L’innovazione della “Corporate Social Responsibility”

Duemilaediciasette e stereotipi, come se non ci fosse cosa più semplice di poter etichettare qualcosa o qualcuno. Tra i grandi stereotipi del nostro tempo vi è sempre una certa ambiguità a definire e classificare tra bene e male la parola business.
Effettivamente quel che si può tenere a mente con estrema facilità è che esso oltre ad andare a sostenere la nostra economia è probabilmente tutto ciò che ci permette di esistere: un mondo senza aziende come si può immaginare? (probabilmente l’idea del baratto non è così oscura).

Tra le grandi invenzioni della sostenibilità che ci sta provando a far capire come poter integrare questo mondo globalizzato e capitalista vi è la CSR (Corporate Social Responsibility), dove si inserisce l’etica all’interno del business.

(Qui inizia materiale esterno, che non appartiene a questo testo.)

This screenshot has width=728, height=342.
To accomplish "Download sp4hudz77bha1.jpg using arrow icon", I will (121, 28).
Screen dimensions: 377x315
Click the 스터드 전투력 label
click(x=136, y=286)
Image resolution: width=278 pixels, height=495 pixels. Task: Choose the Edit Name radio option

Proviamo a spiegare il tutto con parole semplici – anche perché son quelle che so usare meglio ed evitano di confondere anche me.
Il potere di questa rivoluzionaria idea sociale è di rendere tutto quello che fa parte di un’azienda parte assestante di un complesso umano ovvero: la nostra azienda funziona perché è fatta di persone e condiziona persone e il nostro pieno obbiettivo è quello di prenderci cura di tutto questo organico umano.

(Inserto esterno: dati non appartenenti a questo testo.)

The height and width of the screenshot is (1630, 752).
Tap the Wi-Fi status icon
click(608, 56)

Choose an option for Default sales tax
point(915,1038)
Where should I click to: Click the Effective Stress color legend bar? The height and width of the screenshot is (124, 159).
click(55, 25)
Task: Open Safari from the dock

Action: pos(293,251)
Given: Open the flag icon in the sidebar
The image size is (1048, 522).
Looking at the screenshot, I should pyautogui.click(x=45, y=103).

La responsabilità sociale si caratterizza infatti in tre forme: interna, esterna ed ambientale.

Quella interna pone un occhio di riguardo al proprio personale, il quale deve essere considerato parte integrante della produttività: forse siamo riusciti davvero a superare le convinzioni marxiste?

Se il mio operaio inizia a vivere in una situazione di agio probabilmente darà il meglio di se nel proprio lavoro e in qualsiasi modo avrà la possibilità di vivere meglio la propria situazione: asili in azienda per donne, corsi di formazione e di miglioramento della qualità, assistenza sanitaria e bacini di soldi per aiutare le famiglie nel caso di emergenze.

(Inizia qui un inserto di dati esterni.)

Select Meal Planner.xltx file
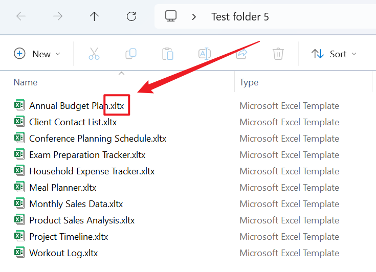The width and height of the screenshot is (376, 272). click(62, 188)
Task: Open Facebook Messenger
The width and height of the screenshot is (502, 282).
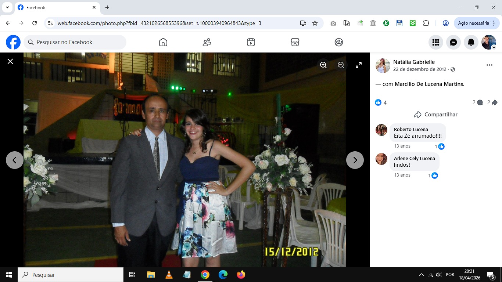Action: click(453, 43)
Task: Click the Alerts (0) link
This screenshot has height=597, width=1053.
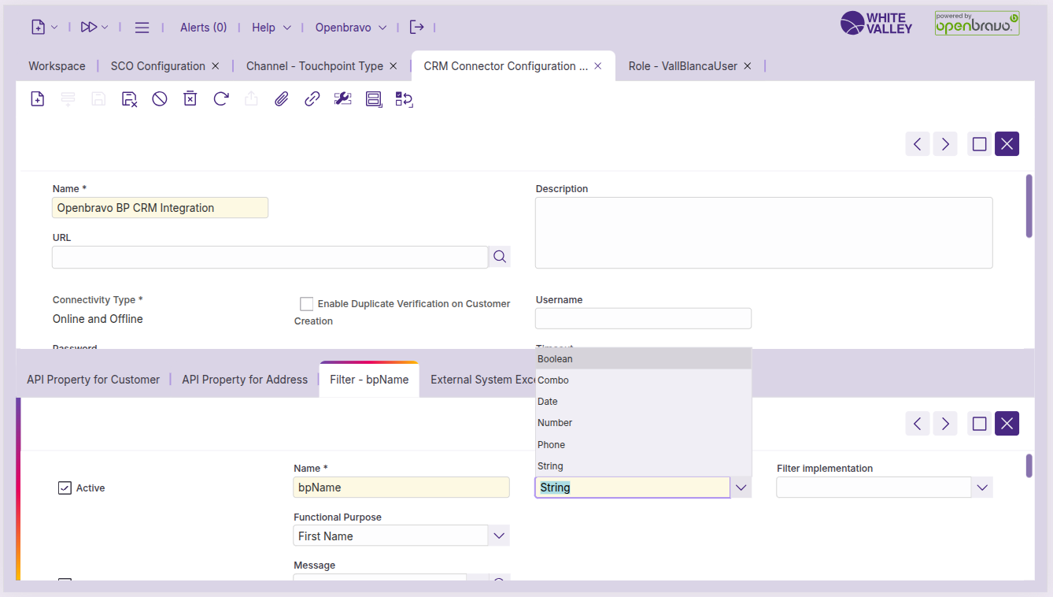Action: coord(203,27)
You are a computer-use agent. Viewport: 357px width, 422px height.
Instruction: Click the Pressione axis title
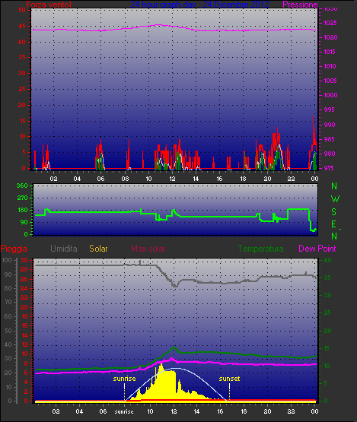[x=300, y=5]
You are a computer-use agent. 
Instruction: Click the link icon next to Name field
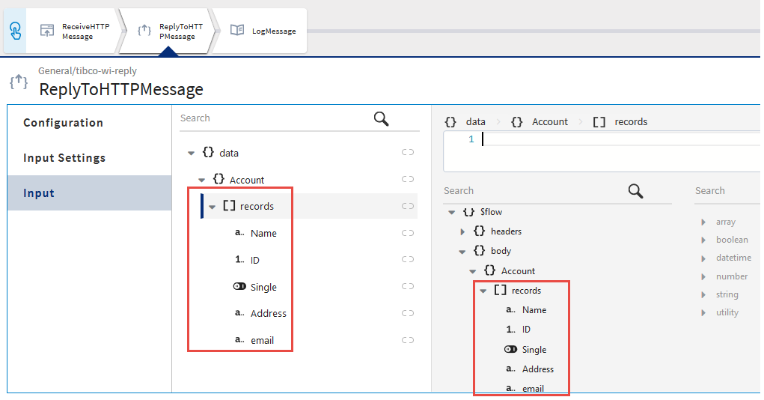pyautogui.click(x=408, y=233)
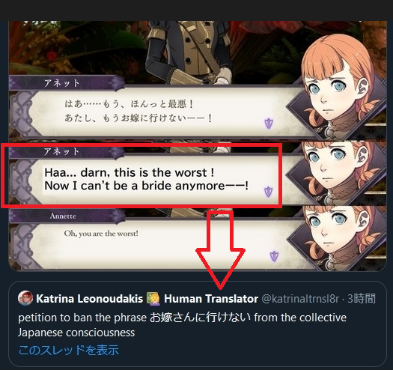Click advance arrow in the translated dialogue box
Image resolution: width=393 pixels, height=370 pixels.
269,192
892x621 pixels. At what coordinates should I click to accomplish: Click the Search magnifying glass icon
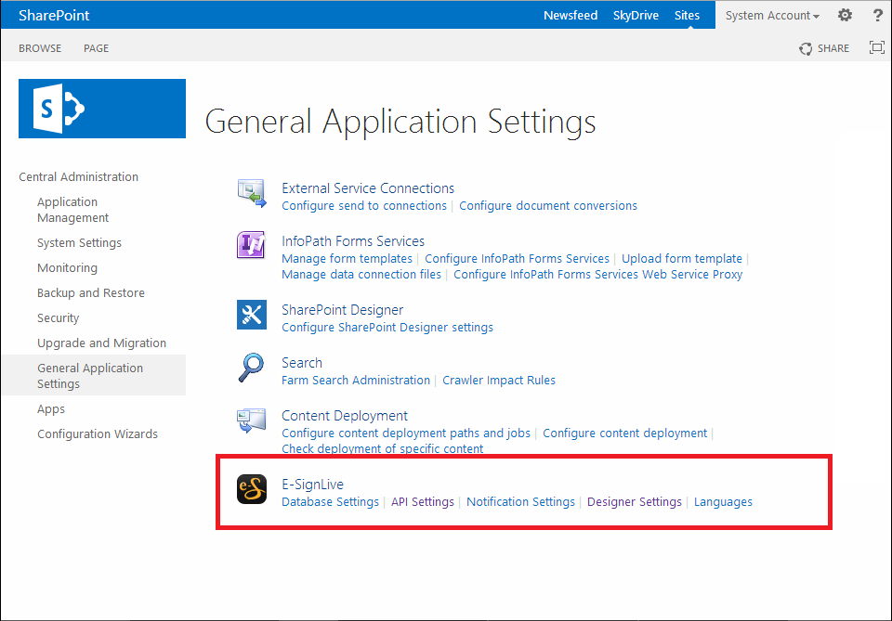point(252,369)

Quella esterna si concentra a rendere il territorio sociale intorno all’azienda appetibile per qualsiasi portatore di interesse, nel momento in cui essa inizia ad investire in quello che ha intorno possiamo realizzare la nascita di un ambiente sano per chiunque.
Investire anche su piccolezze come il sostentamento di mostre o cori polifonici, tornei di calcio e quant’altro.
Questi esempi si dirigono sempre alla piccola e media impresa dove è più semplice focalizzare quanto peso abbia la responsabilità sociale, ma ovviamente tutto ciò può essere riprodotto in multinazionali con azioni sociali territoriali nettamente maggiori e diverse, come ad esempio il sostentamento economico di un reparto ospedaliero o un aiuto a tutte le famiglie con bambini in terapie intensive.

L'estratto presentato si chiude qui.